• _TO BE DONE_
(1) According to the forum thread about the Ford 5000 tractor, what kind of transmission does the reply recommend switching to?
(2) Extend the forum thread about the Ford 5000 transmission swap past its final sentence.

# 1965 Ford 5000 with Selectomatic



## davidcz75 (Apr 21, 2015)

Hello all .. I am basically trying to figure out if a 1965 ford 5000 Diesel tractor with a selectomatic transmission can be swapped over to a manual transmission. My Dad loves this tractor and aside from the transmision it operates great. So is this possible ?


----------



## sixbales (May 18, 2011)

Howdy davidcz75,

Welcome to the tractor forum. 

Select-O-Speed (SOS) fanatics will protest your giving up on the SOS. But it's getting increasingly difficult to find parts for them, and the day is coming when you won't be able to find parts for an SOS. I recommend going for an 8 speed manual transmission.

Probably the easiest way to perform a swap is to find a 5000 with a blown engine and an 8 speed. Swap the back halves of the tractors, including the clutch
and go. There are plenty of 5000's in salvage, just look at the http://tractorhouse.com website in their "Dismantled Machine" section.

Dataset excerpt
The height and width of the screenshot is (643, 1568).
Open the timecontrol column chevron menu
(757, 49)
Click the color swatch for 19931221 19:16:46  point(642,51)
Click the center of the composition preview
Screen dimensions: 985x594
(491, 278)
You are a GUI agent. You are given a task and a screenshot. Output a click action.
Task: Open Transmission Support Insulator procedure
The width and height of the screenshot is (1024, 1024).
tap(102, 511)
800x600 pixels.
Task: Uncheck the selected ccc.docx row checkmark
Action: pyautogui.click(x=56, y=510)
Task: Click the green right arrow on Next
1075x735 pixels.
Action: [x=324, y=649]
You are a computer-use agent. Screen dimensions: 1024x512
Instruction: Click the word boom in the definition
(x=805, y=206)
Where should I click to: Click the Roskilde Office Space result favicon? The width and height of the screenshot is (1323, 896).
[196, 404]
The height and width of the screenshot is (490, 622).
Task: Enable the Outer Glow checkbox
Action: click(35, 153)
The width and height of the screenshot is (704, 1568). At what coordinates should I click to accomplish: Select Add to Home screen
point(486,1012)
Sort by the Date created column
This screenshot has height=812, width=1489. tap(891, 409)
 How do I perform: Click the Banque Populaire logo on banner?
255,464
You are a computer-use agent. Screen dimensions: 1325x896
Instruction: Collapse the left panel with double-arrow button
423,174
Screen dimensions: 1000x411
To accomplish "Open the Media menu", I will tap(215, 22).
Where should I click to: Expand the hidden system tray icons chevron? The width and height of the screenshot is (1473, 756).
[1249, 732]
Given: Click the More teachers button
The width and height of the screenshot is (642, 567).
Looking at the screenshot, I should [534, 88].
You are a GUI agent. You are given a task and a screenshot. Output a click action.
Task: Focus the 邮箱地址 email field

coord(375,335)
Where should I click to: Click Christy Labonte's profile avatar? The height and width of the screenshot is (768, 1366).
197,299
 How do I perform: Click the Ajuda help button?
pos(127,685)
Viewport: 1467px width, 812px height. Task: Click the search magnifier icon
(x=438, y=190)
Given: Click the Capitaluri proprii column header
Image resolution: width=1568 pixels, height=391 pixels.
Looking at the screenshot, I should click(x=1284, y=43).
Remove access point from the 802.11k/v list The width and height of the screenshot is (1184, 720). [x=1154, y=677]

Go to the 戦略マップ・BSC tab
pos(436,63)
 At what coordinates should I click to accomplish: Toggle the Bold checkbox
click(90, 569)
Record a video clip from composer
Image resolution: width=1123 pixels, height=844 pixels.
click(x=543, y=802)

• _FINAL ANSWERS_
(1) An 8 speed manual transmission.

(2)
----------



## davidcz75 (Apr 21, 2015)

Thank you very much .. that is what I am going to advise my dad to do .... and doesnt sound all that difficult. I appreciate your response.


----------



## Ultradog (Feb 27, 2005)

You will need to buy from the engine back INCLUDING the flywheel and clutch to make the switch. They were absolutely bullet proof machines so they aren't as available as parts tractors as some.
Use searchtempest.com to maybe find a doner.
There is no such thing as a selectomatic from any brand.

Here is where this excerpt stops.